FAQ about AquaRNA
1. How should I store the AquaRNA solution?
It may be stored at 22 °C for 12 months. If AquaRNA becomes precipitated when exposed to low temperatures, you may incubate it at 37 °C for 15-20 min to resolubilize the reagent.
2. My RNA was degraded, where was the RNase coming from?
To troubleshoot RNase contamination, you may set up a DNase I digestion in 1x DNase buffer. Before adding DNase I, divide the sample into two aliquots and add DNase I to one of them. If RNA degradation is seen only in the DNase I treated sample, your DNase I may be contaminated. If RNA is degraded without adding DNase I, your RNA sample may be contaminated by RNase. A good habit to prevent RNase contamination is to ensure your gloves not touching the mouth of the tube when opening and closing the tube containing RNA solution.

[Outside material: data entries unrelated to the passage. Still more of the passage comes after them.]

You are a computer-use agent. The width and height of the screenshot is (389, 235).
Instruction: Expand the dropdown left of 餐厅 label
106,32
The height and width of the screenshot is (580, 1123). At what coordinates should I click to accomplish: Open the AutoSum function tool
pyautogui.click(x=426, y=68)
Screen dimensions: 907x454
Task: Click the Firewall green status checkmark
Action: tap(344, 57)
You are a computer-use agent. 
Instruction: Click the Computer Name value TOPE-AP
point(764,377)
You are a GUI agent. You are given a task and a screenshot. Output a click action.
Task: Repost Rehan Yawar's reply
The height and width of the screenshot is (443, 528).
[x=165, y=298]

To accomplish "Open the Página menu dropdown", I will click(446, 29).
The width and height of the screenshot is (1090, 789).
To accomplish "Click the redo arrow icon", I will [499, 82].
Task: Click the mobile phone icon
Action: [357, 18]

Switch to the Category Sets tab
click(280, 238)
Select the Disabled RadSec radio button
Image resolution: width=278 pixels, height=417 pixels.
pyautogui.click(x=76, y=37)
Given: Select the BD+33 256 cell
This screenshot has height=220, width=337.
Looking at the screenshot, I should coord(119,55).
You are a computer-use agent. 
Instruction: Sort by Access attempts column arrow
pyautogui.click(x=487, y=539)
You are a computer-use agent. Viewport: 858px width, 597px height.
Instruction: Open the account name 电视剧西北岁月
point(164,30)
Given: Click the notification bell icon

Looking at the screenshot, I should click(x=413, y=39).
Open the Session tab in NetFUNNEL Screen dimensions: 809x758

3. How should I remove the genomic DNA from my DNA/RNA preparation?
You may add 0.2 U of DNase I to 10-20 μl of DNA/RNA solution in 0.5-1x DNase buffer, incubate at 22-37 °C for 20-30 min, and then run the sample in a 0.8% native agarose gel to confirm the completion of DNA digestion. To inactivate the DNase I, you may use Ambion’s DNase removal reagent or inactivate the DNase I at 65 °C for 15 min. Additionally, large RNA, such as mRNA, may be differentially precipitated in 25% isopropanol from the AquaRNA lysate.
4. Why did my DNA/RNA solution show a strong absorption below A260?
It is likely due to trace amount of guanidine salt contamination. If it interferes with your downstream applications, you may further purify the extracted DNA/RNA with a silica spin column (e.g., a plasmid miniprep column). Simply add an equal volume of 4 M GuHCl and 1M NaOAc (pH unadjusted, ~7.0) to your DNA/RNA solution (may contain the insoluble pellet) and load it into the spin column, centrifuge to allow DNA/RNA binding to the silica membrane, wash the column with 0.6 ml 75% EtOH, and elute the DNA/RNA in 50 μl of deionized water or TE buffer.
5. Can I do RT-PCR without removing the contaminating genomic DNA?
Complete DNA removal may be difficult to achieve and unnecessary if you use intron-spanning primers for the PCR amplification. You may also design and use a 5’ tailed RT primer to make the cDNA and then use a pair of PCR primers with one of them complementary to the unique tailed region of the RT primer to amplify the cDNA [Hurteau and Spivack. mRNA-specific reverse transcription-polymerase chain reaction from human tissue extracts. Anal Biochem. 2002 Aug 15;307(2):304-15; and Chen, et al. Real-time quantification of microRNAs by stem–loop RT–PCR. Nucleic Acids Research 2005 33(20):e179], especially when intron-spanning is unavailable. In any case, you should always include a no-RT control in your amplification to confirm that your primers do not amplify the contaminating genomic DNA.